Money, the machine and the man
Mexico
Jul 7th 2005 ATLACOMULCO
From The Economist print edition
A key state election shows how Mexico's formerly ruling party could seize back the presidency next year
SAY something often enough, and it may come true. So it was in this week's election for governor of the state of Mexico. Posters proclaiming Enrique Peña Nieto “Your governor 2005-2011” blanketed the state and Mexico City, which it surrounds on three sides. Mr Peña, the candidate of the Institutional Revolutionary Party (PRI), which ruled Mexico for seven decades until its defeat by Vicente Fox in 2000, duly won the election on July 3rd with almost half the vote.
The election in the state of Mexico, with a population of 15m, is not only the largest sub-national contest but the last important state vote before the presidential election in July 2006. So it was closely watched for pointers to Mexico's political future.
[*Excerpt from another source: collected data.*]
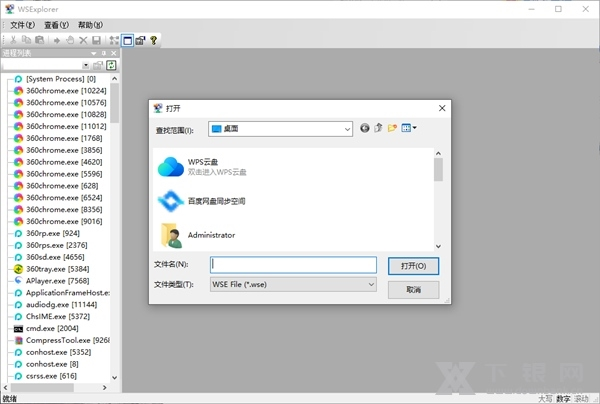Click the Back arrow in the Open dialog
The image size is (600, 404).
pos(364,128)
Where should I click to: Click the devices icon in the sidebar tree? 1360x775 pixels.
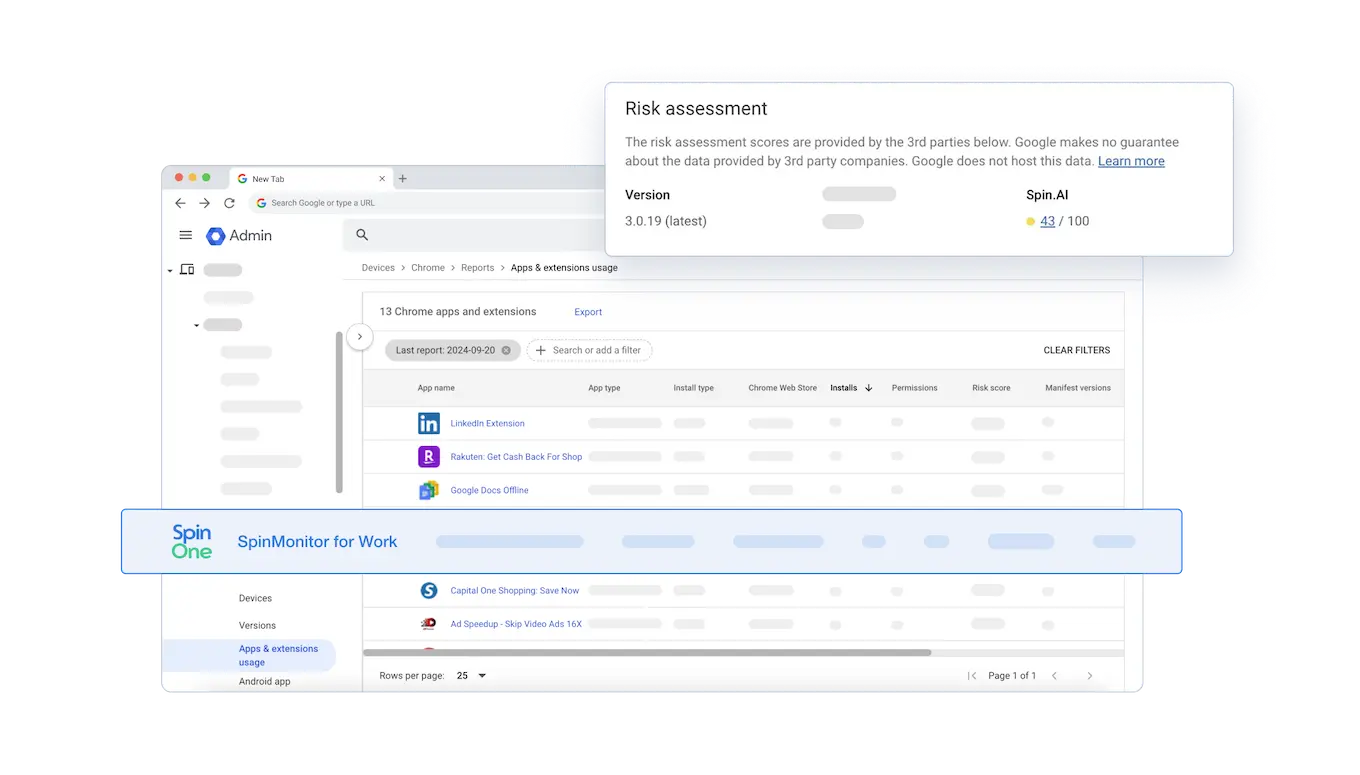pyautogui.click(x=186, y=269)
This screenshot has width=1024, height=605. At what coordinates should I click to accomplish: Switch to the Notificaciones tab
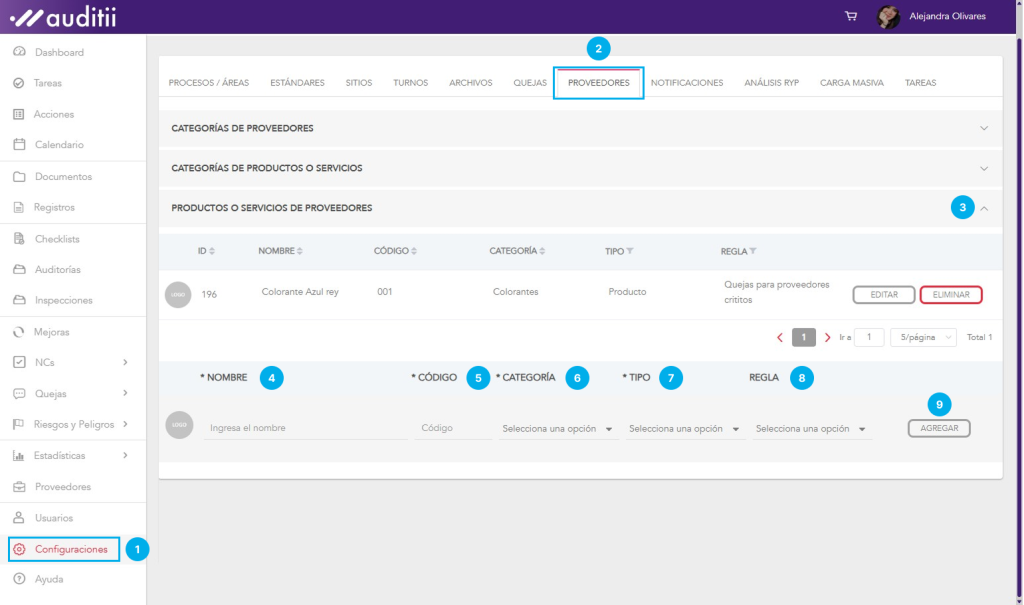coord(687,83)
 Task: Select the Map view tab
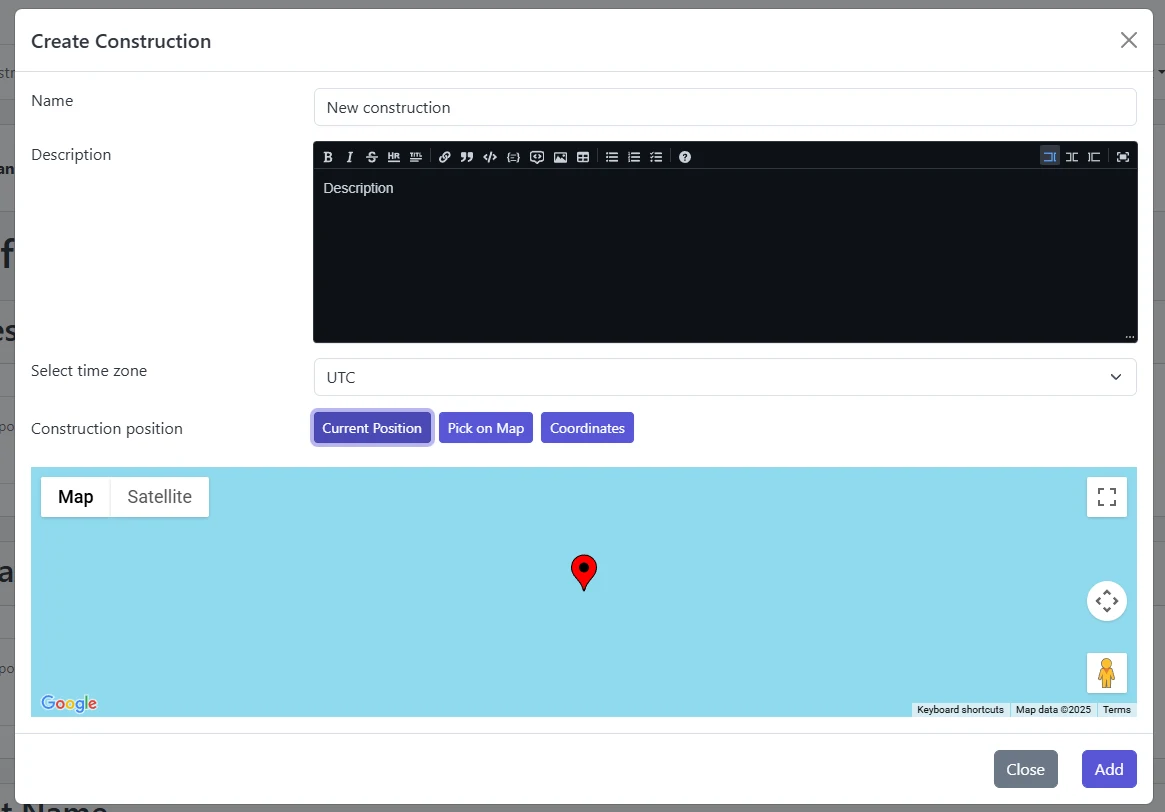pos(75,497)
In the event, it delivered two clear lessons—and several uncertainties. First, support for Mr Fox's conservative National Action Party (PAN) is plunging. In a state which he might once have hoped to win, the PAN's Rubén Mendoza gained only 26% of the vote, barely ahead of Yeidckol Polevnsky of the left-wing Party of the Democratic Revolution (PRD). In Nayarit, a small western state whose governorship was narrowly won by the PRI on the same day, the PAN took just 6% of the vote. All this suggests that the presidency lies between the PRI and Andrés Manuel López Obrador, the PRD mayor of Mexico City.
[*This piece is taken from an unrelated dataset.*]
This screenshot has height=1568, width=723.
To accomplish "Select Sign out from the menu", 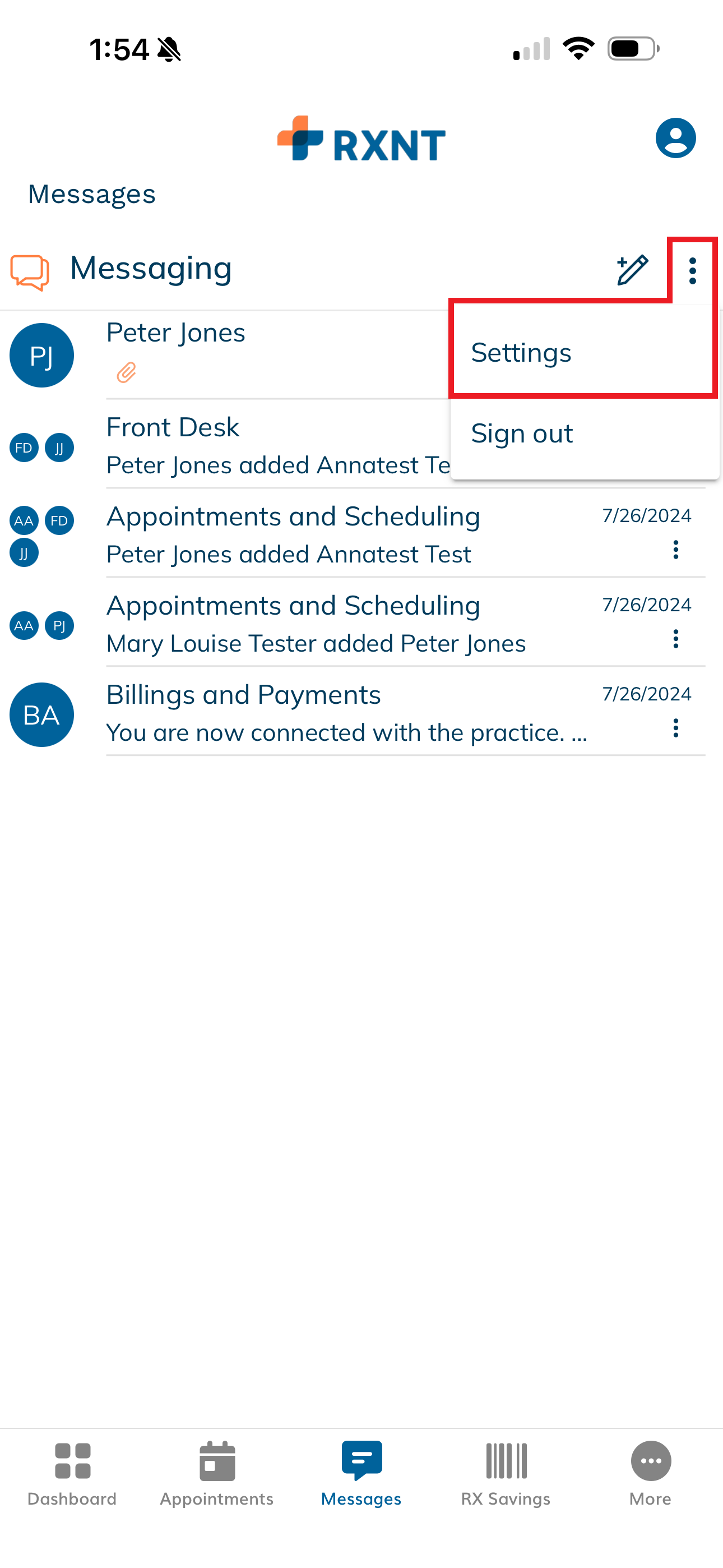I will pyautogui.click(x=522, y=434).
The second lesson is that the PRI's spending power and machine—both stronger than those of the PRD—can bring victory. As well as his posters, Mr Peña spent at least $14m on television and radio advertisements. The money backed a persuasive candidate. Aged only 38, with the charm of a young Bill Clinton, Mr Peña has a popular touch. At a campaign rally in Atlacomulco, his hometown, he waded to the podium through an adoring crowd of women, who cheered his promises of hospitals and highways. A despairing Mr Mendoza responded with the slogan, “I'm ugly, but I know how to govern.”
The campaign's central issue became whether the PRI's spending broke a legal limit of $20m—and if it did, whether the electoral authority will do anything about this. PRI officials dismissed the criticisms as an attempt by losers to disqualify a winner. The PAN had accused the PRI of spending more than $40m, but conceded defeat. Not so Ms Polevnsky: she called the result illegitimate and called for a re-run.
Such arguments are reminiscent of the bad old days of one-party rule. Mexicans had hoped that the establishment in 1996 of the Federal Electoral Institute (IFE), an independent body, and its equivalents in the states, had put the integrity of elections beyond dispute. Yet in the state of Mexico, the local electoral commission was rocked by scandal in May. All its members resigned when they were found to have taken bribes on a contract to print the ballot slips. José Núñez, the commission's new head, says that he has no way of knowing how much the PRI spent, partly because of deep discounts offered by Mexico's two main television companies. He says it will take two years to complete an investigation into campaign spending; he admits that while the commission could in theory ban an offending party from the next election, in practice this has never happened. Even Mr Peña concedes that the system is flawed. “Campaigns should be shorter and cheaper,” he says.
The PRI was helped in the state of Mexico by a record low turnout (42%), making the power of its get-out-the-vote machine decisive. Turnout in the presidential election is likely to be higher. The PRI faces other disadvantages in relation to Mr López Obrador, long the front-runner in the polls. While he is unopposed within his party, the PRI has not quite anointed its candidate; it may hold a primary later this year. The chosen one is likely to be Roberto Madrazo, the PRI's president. But he faces a challenge from Arturo Montiel, who as the outgoing governor of the state of Mexico will get a temporary boost from Mr Peña's triumph. The state election suggested that Mr López Obrador had no coat-tails. But according to Daniel Lund of Mund Americas, a pollster, polls showed that many of those who did not vote for Ms Polevnsky will vote for Mr López Obrador.
The most worrying signal from the state of Mexico is the new fragility of the electoral authorities. The IFE played a crucial role in 2000 in assuring Mexico's first-ever free and fair presidential election. But the IFE's new board is less respected and more partisan than its predecessor. Whatever the eventual outcome of next year's election, the state of Mexico may have provided a pointer to the following one. However much he spent, Mr Peña looks like a politician with a future.